## Document extract
—————

The Wild Ponies of Assateague and Virginia’s Eastern Shore


The Eastern Shore of Virginia. Separated from the main part of Virginia by the Chesapeake Bay, the only way to drive there is through Maryland from the north or by crossing the mouth of the Chesapeake Bay using the 17-mile Chesapeake Bay Bridge-Tunnel from the south.

Since we were coming from Williamsburg, we opted for the route from the south, across the largest bridge-tunnel complex in the world. It was designated as “One of Seven Engineering Wonders of the Modern World” in 1965 and is truly a marvel to traverse. The bridge-tunnel consists of two one-mile tunnels, two bridges, two miles of causeway, and four man-made islands. It was a delight for the kids to go through the mile-long tunnels under the ocean.

Image courtesy http://www.cbbt.com/

When we got across the bridge-tunnel, we found a completely different part of Virginia. It was remote, isolated, full of small towns, farms, fishing villages, and fresh seafood (Did you know there are seven flavors of Virginia oysters?). The shoreline is marsh, grasses, and forest that are mostly untouched and in their natural state.

We stayed at the Virginia Landing RV Campground, very isolated from even the rest of the area. We drove back into the forest several miles along a small peninsula before it opened up into a big grassy field along the shore. We enjoyed the quiet peaceful atmosphere of the place and spent most of our time there just staying put and enjoying the solitude (and playing tag at the playground).

Playing tag again

Wild ponies of Assateague

Our one excursion during our time at the Eastern Shore of Virginia was to visit Assateague, a barrier island off the coast.

Courtesy of Cornelis Verbeeck [Public domain], via Wikimedia Commons

Wild ponies have lived on the island since the 1600s, when a Spanish galleon carrying a cargo of horses sank offshore. Some of the horses survived and swam ashore to Assateague, where they adapted to the marshes, forests, and sand dunes of the island.

Starting in the 1920s, residents of Chincoteague (pronounced SHINK-uh-teeg by locals) began an annual tradition of rounding up the wild horses and swimming them across the channel to Chincoteague Island to auction off foals. After a few days of auctioning, the remaining horses swim back to Assateague. This tradition has helped keep the population of the ponies under control so they can continue to thrive on the island.

Misty of Chincoteague
The kids read the famous book Misty of Chincoteague by Margaurite Henry before we visited and learned all about this annual tradition.

Visiting Assateague and Chincoteague

We spent the morning of our visit on Assateague Island. The kids were super stars and completed two Junior Ranger badges, one from the Chincoteague National Wildlife Refuge and one from the Assateague National Seashore.

Assateague Island Junior Ranger Badge

Chincoteague National Wildlife Refuge Junior Refuge Manager

Then we drove around to see the wild horses and stopped at the beach for lunch.

—————

## Entries
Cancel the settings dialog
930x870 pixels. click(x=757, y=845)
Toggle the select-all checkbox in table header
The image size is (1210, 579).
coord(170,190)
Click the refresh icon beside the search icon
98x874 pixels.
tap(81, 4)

—————

## Direction
What comes next in the travel piece about the wild ponies of Assateague and Virginia's Eastern Shore? Write the next few paragraphs, picking up right after its final sentence.

## Result
Wild Assateague Ponies

During the afternoon we drove around the town of Chincoteague. We found some tasty homemade ice cream, bought fresh steamed crabs and clams from Gary Howard Seafood, and bought a couple of hermit crabs for Nathan. He’s been begging for a pet to take care of for a couple of years now and we figured hermit crabs would be a good start in our small living space.

Island Creamery Homemade Ice Cream

Great place for takeout crab, oysters, and clams

Fresh steamed crab!

Posing with Misty

New pets – Hermit crabs

This was a fun outing to a unique place. Misty of Chincoteague is a great read for kids and, if you can find a copy, the movie is pretty good, too.

Junior Ranger Badges

  • Chincoteague National Wildlife Refuge
  • Assateague National Seashore

Travel Tips:

Chincoteague pronunciation – We didn’t know quite how to say this word until we visited and found out how the locals say it. They pronounce it SHINK-uh-teeg.

Chesapeake Bay Bridge-Tunnel

  • The tunnel clearance is 13’6″ and RVs are allowed to go through, but you have to stop at a propane check station before entering to verify your tanks are shut off.
  • You can find out what the toll will be here. It was $22 for us towing a 5th wheel.

4 thoughts on “The Wild Ponies of Assateague and Virginia’s Eastern Shore

  1. Pam Kritzeck

    Beautiful: isn’t it? The two years I spent on the northern neck were amazing, I rented a small house on the Potomac: boat dock and all for $350 a month. I am going to look up the pictures with the snow fall. Great memories. Miss you guys!

    1. Nate Post author

      We had such a great time in that area, what an awesome place. We miss you too! We’ll be back for a few weeks this June.

  2. Cindy Judice

    I have really enjoyed reading your blogs about your family’s travels in a Fifth wheel! My husband and I have One and are able to take a few trips per year. Hopefully we will retire soon and travel more! It just so happens we were at Disney Campground around the same time y’all were at Disney.
    Love the story about the Wild ponies experience and have ordered a book for my granddaughter who loves to read.
    Keep up the great blogs and interesting travels.
    Y’all should visit Lafayette, LA “Cajun Country” especially during festival season! This weekend is Festval International.
    Safe Travels,
    Cindy Judice

    1. Nate Post author

      Glad you’re enjoying reading! We stayed overnight in Broussard earlier this year and definitely plan to visit the area again. We love the crawfish!